_Исходный текст_
################
Отсюда следует упущенный В. Н. Рудаковым вполне закономерный вывод о неоднозначности оценок причин, хода и итогов Куликовской битвы в различных русских княжествах. Геополитический фактор появления оценочных характеристик в памятниках литературы, таким образом, в данном случае практически не учтен.

Показательно, что А. И. Филюшкин, в отличие от В. Н. Рудакова, отметил, что в первых откликах на победу Дмитрия Московского над Мамаем русско-ордынское столкновение подавалось как эпизод в извечном противостоянии христиан и «поганого рода Измалтеского», показывается жестокость сражения, победа объясняется помощью Божией43. Собственно и краткий рассказ, сохранивший в Рогожском летописце и Симеоновской летописи, четко проводит идею о том, что князь Дмитрий выступает как защитник веры против безбожного Мамая.

В этой связи особо интересно помещение в НПЛ при описании страха москвичей-небывальцев библейской цитаты: «не помянувши реченного пророкомъ, како единъ поженеть 1000, а два двигнет тму, аще не богъ предасть их»44, которая отсылает нас к Второзаконию (32: 28–30). В контексте повествования данная сентенция показывает, кому из противоборствующих сторон покровительствует Господь: поскольку победа оказалась на стороне православного воинства, именно ему и должна принадлежать Божественная защита.
################
_Записи с данными_
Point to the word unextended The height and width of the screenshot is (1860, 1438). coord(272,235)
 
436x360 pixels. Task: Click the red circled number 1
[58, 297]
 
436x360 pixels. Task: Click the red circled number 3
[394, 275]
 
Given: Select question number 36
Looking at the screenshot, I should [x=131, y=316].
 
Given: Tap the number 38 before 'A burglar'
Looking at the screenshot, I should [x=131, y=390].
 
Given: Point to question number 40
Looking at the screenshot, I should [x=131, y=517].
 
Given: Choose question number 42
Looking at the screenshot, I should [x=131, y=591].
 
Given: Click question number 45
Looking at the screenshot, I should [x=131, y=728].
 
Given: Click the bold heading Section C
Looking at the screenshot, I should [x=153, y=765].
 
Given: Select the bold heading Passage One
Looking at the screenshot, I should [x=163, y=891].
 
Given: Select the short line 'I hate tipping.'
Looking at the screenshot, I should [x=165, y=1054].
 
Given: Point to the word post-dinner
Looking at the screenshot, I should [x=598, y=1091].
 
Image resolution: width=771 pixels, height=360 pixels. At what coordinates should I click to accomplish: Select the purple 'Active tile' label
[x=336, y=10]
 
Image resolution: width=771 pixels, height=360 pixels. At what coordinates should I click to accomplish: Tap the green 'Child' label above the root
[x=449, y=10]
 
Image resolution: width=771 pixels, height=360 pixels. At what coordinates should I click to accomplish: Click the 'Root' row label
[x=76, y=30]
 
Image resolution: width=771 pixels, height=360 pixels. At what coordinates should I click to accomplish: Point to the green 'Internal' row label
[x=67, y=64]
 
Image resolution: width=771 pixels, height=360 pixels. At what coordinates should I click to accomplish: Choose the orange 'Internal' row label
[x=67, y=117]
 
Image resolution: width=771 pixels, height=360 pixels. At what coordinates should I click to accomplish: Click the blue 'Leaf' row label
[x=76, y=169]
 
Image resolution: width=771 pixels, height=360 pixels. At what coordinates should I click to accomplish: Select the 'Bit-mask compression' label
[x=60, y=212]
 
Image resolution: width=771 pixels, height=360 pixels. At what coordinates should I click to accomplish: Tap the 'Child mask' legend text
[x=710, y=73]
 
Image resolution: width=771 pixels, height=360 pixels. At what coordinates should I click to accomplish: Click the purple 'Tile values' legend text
################
_Задание_
Перепишите отрывок исходного текста, начиная со слов «Показательно, что А.» и до слов «против безбожного Мамая.» включительно, заменив в нем «жестокость» на «ожесточенность». Эти записи взяты из другого источника.

_Ответ на задание_
Показательно, что А. И. Филюшкин, в отличие от В. Н. Рудакова, отметил, что в первых откликах на победу Дмитрия Московского над Мамаем русско-ордынское столкновение подавалось как эпизод в извечном противостоянии христиан и «поганого рода Измалтеского», показывается ожесточенность сражения, победа объясняется помощью Божией43. Собственно и краткий рассказ, сохранивший в Рогожском летописце и Симеоновской летописи, четко проводит идею о том, что князь Дмитрий выступает как защитник веры против безбожного Мамая.